Both the WSJ and the FT (the Financial Times was the first newspaper to report the story) have suggested that SoftBank’s options would have determined part of the recent Wall Street rally, leading to both Nasdaq Composite che the S&P 500 to sound continuous record values, almost daily, thanks to the strong impact that, on the charts, is represented by a handful of technology stocks (read FANGMAN)
Suffice it to say that some stocks that have also proven historical records impact the S&P 500 to a quarter of its value. The FT described the Japanese holding company strategy as a “dangerous” gamble.
“These are among the most important commercial operations that I have witnessed in the last 20 years of activity – commented the manager of a hedge fund that focuses on derivatives trading – The flows are enormous.”
In the planshigh finance Something strange, to be precise, the strong rebound in call option purchases had already been noticed in recent weeks, given the presence of mysterious trade operations that, according to many, would exacerbate the call. melting occurred during the summer, of various technological actions.
A recent report from Goldman Sachs reported the FT He cited, in particular, that the total face value of call options issued on individual US securities stood at $ 335 billion in the past two weeks, more than triple the average for the period from 2017 to 2019.
The retail boom has certainly played a role in the euphoria that has hit Wall Street, but those in the know have pointed out that the size of the latest option buys that have poured into the market was too large to have been driven. give him retail investitori.

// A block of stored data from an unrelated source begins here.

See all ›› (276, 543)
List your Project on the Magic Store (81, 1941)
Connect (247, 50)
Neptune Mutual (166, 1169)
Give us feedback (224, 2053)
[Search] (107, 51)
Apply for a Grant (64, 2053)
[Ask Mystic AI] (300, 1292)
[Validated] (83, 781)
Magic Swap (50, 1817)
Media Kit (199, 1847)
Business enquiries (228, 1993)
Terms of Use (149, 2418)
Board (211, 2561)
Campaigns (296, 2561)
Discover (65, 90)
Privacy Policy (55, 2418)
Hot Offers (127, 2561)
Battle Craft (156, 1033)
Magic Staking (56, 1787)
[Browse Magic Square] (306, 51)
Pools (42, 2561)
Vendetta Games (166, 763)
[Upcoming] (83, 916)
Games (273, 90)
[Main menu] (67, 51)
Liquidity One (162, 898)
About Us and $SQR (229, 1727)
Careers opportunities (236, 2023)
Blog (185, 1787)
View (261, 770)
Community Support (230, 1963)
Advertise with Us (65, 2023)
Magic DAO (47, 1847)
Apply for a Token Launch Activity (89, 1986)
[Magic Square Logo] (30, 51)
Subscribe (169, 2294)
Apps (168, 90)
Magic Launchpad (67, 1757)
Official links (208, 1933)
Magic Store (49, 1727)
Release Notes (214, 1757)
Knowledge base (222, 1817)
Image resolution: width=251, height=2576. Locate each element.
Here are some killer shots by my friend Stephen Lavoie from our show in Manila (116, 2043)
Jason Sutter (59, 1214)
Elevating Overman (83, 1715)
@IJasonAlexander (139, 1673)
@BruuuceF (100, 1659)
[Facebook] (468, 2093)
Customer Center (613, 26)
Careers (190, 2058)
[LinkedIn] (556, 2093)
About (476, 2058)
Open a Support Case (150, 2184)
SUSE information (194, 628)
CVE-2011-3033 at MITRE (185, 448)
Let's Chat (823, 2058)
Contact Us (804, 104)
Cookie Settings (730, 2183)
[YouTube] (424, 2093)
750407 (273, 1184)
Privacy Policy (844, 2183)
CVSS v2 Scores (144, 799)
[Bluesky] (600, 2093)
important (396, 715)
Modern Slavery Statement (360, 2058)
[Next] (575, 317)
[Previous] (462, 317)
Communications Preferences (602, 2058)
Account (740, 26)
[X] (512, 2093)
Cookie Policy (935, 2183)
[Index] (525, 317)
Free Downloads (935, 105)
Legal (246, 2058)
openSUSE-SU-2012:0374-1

In addition to size, “the aggressiveness of the mysterious call buyer, combined with the tired phase in typical summer trade, was a major factor in not only triggering the rise of many Big Tech names, but also rise in the US stock market“According to Charlie McElligott, Nomura strategist, to the British newspaper.
“Wall Street is still in danger, and those flows are still there.” And anyway, aside from the rumors, there is also the data. The FT reports that, according to the documents presented to the National Stock Market Commission Last month, SoftBank bought nearly $ 2 billion in shares of Amazon, Alphabet, Microsoft, and Tesla; Investments whose purchase was financed in part with the cash that the Japanese holding company raised with the $ 41 billion asset sale program launched by the collapse of its prices, during the market earthquake caused by Covid-19.
This sale of assets was decided as part of the plan announced by the group last March. with the intention of raising 4.5 trillion yen, the equivalent of $ 42 billion. The collapse of the Softbank stock was inevitable, which fell on the Tokyo Stock Exchange more than 7% in today’s session, with $ 8 billion of market value vanished.